Environmental effects on the coevolution of pursuit and evasion strategies
- First Online:
- Cite this article as:
- Tay, J.C., Tng, C.H. & Chan, C.S. Genet Program Evolvable Mach (2008) 9: 5. doi:10.1007/s10710-007-9049-3
The game of tag is frequently used in the study of pursuit and evasion strategies that are discovered through competitive coevolution. The aim of coevolution is to create an arms race where opposing populations cyclically evolve in incremental improvements, driving the system towards better strategies. A coevolutionary simulation of the game of tag involving two populations of agents; pursuers and evaders, is developed to investigate the effects of a boundary and two obstacles.
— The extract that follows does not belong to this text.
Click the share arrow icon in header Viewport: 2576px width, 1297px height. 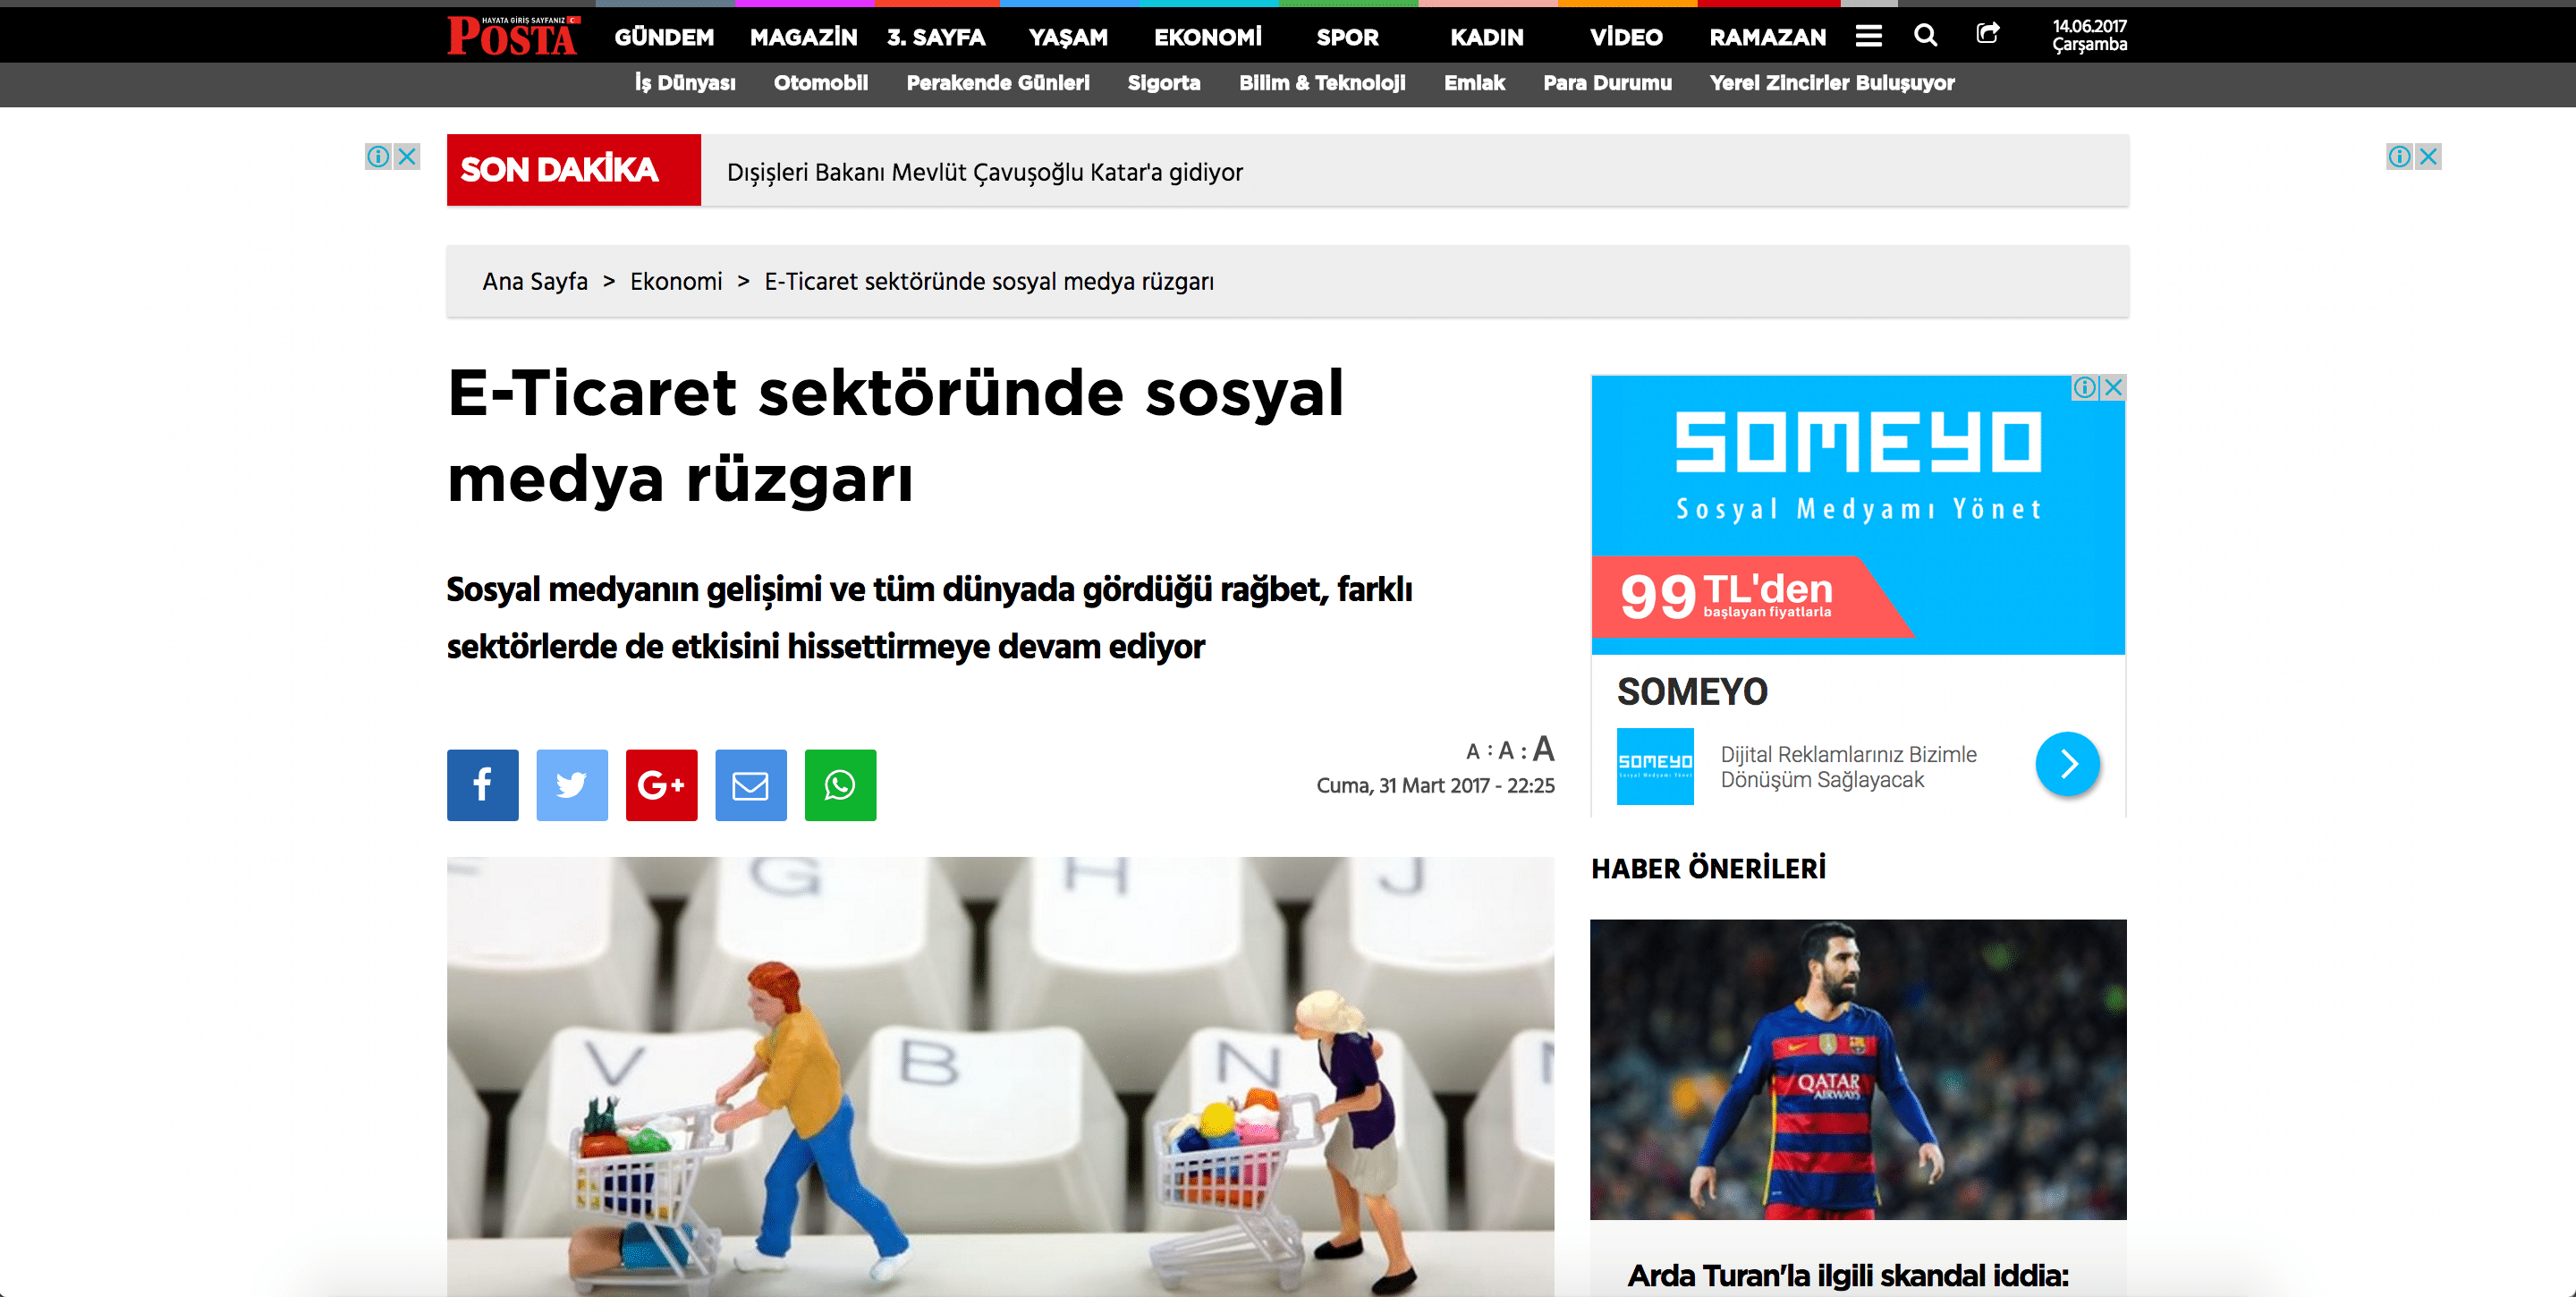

The evolution of strategies through Chemical Genetic Programming optimizes the mapping of genotypic strings to phenotypic trees. Four experiments were conducted, distinguished by speed differentials and environmental conditions. Designing experiments to evaluate the efficacy of emergent strategies often reveal necessary steps needed for coevolutionary progress. The experiments that excluded obstacles and boundaries provided design pointers to ensure coevolutionary progress as well as a deeper understanding of strategies that emerged when obstacles and boundaries were added. In the latter, we found that an awareness of the environment and the pursuer was not critical in an evader’s strategy to survive, instead heading to the edge of the boundary or behind an obstacle in a bid to ‘throw-off or hide from the pursuer’ or simply turn in circles was often sufficient, thereby revealing possible suboptimal strategies that were environment specific. We also observed that a condition for coevolutionary progress was that the problem complexity must be surmountable by at least one population; that is, some pursuer must be able to tag an opponent. Due to the use of amino-acid building blocks in our Chemical Genetic Program, our simulations were able to achieve significant complexity in a short period of time.